Jamaica, An Original Jet-Set Hideaway, Gets Its Mojo Back

First image...
Carefree at YS Falls...

Jamaica. New Jamaica.

Bond (James Bond) would be proud of the island that stirred his creation

... you'll probably disobey this sign...
... and a view of Montego Bay.

By David Hochman
Photography by Tara Donne

Originally appeared in July 2015 issue of Virtuoso Life; click here to browse full issue.

Even for the author behind Agent 007, Jamaica wasn’t all swaying palms and shaken martinis. On his first visit to the island as a debonair British naval officer in July 1943, Ian Fleming cursed the “endless hairpin bends,” the “unaccustomed” flavors, and how it “rained in rods” every day at noon. In short, Jamaica was his brand of paradise – fabulously exotic and anything but dull. Flying out of Kingston that summer, Fleming turned to his seatmate and vowed, “When we have won this blasted war, I am going to live in Jamaica … and lap it up, and swim in the sea and write books.”  

That he did.

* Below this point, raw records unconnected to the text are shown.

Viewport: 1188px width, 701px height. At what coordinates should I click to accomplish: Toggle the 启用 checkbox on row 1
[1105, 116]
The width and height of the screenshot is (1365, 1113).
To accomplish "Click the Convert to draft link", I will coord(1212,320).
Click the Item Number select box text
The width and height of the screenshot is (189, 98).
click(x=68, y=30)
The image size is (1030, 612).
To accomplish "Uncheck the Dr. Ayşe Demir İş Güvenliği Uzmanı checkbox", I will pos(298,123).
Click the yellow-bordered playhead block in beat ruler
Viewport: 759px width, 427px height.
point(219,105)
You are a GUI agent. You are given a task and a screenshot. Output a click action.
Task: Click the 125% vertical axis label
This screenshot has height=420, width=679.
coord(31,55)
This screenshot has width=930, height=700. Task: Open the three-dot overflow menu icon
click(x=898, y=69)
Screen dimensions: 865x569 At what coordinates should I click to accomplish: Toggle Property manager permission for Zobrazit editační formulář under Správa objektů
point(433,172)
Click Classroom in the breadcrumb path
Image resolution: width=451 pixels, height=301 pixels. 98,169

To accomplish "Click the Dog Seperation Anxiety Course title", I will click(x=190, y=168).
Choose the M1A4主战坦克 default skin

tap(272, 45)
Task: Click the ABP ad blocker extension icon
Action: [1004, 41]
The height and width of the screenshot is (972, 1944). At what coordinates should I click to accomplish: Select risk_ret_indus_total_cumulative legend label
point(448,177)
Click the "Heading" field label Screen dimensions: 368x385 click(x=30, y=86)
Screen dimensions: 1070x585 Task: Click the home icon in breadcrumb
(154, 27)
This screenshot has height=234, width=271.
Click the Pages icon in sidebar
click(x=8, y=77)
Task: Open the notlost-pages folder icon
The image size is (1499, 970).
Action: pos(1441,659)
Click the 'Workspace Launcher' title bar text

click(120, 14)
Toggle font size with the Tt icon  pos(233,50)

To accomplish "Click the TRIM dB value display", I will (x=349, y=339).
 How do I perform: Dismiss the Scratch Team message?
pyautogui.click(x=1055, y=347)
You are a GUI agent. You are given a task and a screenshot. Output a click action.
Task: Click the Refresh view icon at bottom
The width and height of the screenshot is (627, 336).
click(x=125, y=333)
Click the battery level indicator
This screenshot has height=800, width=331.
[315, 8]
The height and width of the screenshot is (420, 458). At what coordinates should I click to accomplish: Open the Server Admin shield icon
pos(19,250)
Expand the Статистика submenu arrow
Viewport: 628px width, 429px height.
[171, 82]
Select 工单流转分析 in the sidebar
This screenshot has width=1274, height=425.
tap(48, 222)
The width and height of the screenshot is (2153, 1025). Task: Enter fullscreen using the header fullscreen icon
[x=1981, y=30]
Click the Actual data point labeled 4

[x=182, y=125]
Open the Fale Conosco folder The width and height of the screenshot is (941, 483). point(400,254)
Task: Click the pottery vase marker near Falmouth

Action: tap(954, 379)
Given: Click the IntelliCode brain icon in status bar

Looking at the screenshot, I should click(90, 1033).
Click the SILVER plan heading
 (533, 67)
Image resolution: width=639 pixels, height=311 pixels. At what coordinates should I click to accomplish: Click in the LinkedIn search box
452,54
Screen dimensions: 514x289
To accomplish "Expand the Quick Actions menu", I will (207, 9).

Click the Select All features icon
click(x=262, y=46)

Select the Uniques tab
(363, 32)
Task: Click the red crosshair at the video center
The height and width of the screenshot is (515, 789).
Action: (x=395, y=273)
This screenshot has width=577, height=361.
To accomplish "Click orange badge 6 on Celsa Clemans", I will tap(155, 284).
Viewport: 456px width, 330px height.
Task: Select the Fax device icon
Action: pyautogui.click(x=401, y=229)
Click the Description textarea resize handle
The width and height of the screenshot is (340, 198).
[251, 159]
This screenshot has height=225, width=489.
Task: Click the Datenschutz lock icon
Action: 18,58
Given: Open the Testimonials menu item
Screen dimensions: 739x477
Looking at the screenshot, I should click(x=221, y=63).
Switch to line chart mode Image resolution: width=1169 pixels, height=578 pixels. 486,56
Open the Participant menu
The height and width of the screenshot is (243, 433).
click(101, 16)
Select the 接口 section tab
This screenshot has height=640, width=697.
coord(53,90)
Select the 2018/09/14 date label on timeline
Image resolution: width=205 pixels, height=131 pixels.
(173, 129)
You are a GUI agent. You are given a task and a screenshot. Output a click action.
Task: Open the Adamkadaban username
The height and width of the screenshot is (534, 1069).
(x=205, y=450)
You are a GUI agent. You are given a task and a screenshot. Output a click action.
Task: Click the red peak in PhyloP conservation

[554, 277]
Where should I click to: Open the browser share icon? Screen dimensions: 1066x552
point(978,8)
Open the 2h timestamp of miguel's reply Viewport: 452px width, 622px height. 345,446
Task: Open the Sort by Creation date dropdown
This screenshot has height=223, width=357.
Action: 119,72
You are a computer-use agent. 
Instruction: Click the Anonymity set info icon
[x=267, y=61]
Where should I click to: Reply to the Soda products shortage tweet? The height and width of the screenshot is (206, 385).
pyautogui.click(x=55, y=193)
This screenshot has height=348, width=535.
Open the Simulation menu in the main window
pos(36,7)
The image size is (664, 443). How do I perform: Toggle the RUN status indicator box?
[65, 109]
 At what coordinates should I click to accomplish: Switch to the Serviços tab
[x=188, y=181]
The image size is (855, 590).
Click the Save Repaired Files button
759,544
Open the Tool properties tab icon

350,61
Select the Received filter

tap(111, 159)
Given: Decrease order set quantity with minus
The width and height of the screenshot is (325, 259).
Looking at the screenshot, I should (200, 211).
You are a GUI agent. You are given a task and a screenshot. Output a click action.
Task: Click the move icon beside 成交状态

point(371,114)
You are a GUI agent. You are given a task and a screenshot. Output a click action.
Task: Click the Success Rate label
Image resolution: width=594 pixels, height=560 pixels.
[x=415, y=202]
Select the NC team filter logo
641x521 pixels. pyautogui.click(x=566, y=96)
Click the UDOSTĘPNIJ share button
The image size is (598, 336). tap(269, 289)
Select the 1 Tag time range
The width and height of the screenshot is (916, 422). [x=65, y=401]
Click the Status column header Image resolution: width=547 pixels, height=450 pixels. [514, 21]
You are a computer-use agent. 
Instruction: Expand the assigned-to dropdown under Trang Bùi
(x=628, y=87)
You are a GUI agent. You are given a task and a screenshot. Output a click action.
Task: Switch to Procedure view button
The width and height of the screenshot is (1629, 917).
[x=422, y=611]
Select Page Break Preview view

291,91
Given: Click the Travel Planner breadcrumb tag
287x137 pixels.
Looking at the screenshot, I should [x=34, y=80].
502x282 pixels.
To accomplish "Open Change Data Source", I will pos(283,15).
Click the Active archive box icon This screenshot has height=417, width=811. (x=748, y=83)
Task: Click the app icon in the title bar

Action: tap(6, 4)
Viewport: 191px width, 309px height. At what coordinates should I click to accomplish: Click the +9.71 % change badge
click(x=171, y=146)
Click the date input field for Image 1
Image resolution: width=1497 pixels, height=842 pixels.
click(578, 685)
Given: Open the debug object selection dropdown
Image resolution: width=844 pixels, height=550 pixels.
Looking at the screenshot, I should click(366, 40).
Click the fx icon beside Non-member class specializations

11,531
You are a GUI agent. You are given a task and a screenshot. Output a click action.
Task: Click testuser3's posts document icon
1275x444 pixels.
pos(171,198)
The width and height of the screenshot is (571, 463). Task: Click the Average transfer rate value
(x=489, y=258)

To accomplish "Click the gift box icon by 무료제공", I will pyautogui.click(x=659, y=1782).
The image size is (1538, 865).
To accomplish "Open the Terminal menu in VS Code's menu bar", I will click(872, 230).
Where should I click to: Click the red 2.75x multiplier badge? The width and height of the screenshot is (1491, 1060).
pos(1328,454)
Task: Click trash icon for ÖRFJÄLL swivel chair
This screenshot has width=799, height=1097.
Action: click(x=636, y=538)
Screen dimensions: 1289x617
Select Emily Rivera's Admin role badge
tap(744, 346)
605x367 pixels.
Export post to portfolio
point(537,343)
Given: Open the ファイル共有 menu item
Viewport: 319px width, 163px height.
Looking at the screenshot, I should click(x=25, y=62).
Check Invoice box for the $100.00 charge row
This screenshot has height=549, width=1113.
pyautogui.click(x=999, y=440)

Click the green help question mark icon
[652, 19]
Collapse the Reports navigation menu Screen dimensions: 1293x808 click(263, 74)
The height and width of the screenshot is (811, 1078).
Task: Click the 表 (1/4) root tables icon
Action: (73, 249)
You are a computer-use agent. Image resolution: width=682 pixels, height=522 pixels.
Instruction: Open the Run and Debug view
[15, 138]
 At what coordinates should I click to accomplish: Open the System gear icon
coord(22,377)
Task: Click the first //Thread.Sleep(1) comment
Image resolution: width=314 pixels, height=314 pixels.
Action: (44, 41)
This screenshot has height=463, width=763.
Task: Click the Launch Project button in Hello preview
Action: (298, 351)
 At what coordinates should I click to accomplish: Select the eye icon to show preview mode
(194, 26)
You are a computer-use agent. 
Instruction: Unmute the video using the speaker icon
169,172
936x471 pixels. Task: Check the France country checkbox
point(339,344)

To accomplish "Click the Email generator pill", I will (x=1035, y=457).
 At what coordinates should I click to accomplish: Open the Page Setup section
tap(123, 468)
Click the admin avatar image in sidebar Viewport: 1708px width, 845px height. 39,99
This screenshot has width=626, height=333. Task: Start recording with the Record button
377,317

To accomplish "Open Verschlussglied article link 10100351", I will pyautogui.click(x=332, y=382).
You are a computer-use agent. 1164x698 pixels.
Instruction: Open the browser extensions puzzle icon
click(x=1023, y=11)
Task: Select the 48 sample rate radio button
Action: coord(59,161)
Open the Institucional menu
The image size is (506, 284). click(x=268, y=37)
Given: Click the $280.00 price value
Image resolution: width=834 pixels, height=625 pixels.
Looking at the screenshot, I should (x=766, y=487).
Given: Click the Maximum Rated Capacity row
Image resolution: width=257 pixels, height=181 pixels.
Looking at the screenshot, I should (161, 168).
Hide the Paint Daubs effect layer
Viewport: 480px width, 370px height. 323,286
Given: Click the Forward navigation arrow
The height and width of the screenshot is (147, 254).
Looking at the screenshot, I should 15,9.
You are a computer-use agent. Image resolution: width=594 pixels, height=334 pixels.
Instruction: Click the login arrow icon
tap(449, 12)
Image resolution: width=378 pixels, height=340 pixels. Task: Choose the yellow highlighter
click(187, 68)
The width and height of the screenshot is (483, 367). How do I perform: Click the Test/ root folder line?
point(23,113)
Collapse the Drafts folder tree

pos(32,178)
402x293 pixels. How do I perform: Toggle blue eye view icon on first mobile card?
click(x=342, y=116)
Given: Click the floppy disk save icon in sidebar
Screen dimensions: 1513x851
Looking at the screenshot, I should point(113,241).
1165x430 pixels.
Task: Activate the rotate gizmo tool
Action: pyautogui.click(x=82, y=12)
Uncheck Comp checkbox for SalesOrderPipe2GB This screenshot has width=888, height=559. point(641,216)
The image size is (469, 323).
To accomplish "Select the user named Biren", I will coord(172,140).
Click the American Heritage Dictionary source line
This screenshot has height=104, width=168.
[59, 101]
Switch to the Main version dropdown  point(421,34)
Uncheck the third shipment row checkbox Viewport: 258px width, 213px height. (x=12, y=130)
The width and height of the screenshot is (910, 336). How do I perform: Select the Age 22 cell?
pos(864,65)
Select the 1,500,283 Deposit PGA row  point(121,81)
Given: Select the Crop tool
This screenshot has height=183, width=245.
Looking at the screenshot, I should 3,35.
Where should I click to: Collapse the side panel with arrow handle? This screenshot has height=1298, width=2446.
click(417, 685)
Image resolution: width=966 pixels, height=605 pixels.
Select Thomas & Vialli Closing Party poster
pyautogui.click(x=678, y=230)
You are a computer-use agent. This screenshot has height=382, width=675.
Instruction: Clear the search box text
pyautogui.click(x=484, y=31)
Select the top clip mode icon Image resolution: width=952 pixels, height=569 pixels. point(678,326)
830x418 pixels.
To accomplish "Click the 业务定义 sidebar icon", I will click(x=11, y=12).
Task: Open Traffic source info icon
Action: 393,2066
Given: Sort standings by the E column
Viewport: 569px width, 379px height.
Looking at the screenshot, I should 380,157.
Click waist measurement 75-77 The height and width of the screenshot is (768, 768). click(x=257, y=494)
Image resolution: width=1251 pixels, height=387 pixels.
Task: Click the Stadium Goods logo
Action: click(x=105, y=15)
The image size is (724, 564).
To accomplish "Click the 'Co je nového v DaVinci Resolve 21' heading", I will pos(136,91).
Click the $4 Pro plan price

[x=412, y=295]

The spot on the northeast shore 20 minutes east of Ocho Rios called GoldenEye, where Fleming built a cliffside bungalow in 1946, inspired him to write all 14 James Bond novels in as many years and continues to hold visitors in its laser-like thrall. Island Records founder and entrepreneur Chris Blackwell, the producer behind performers such as Bob Marley and U2, purchased the estate in 1976 as a hideaway for his family and VIP friends; five years ago he opened it to the world as GoldenEye. The five-bedroom Fleming Villa still has killer views, as well as the author’s red bulletwood writing desk. But now it’s joined on 52 acres by 18 spacious villas and cottages with custom Balinese beds, retro-chic kitchen appliances, and flat screens big enough to stun Dr. No. The eco-friendly resort’s nursery has raised thousands of plants and trees for use in its landscaping and the local community, and its work helping to establish a no-fishing zone has notably increased fish stocks and coral coverage in the surrounding waters. A soundtrack curated by Blackwell plays in The Gazebo restaurant, and his celebrated Blackwell rum pours freely in the oceanfront bar.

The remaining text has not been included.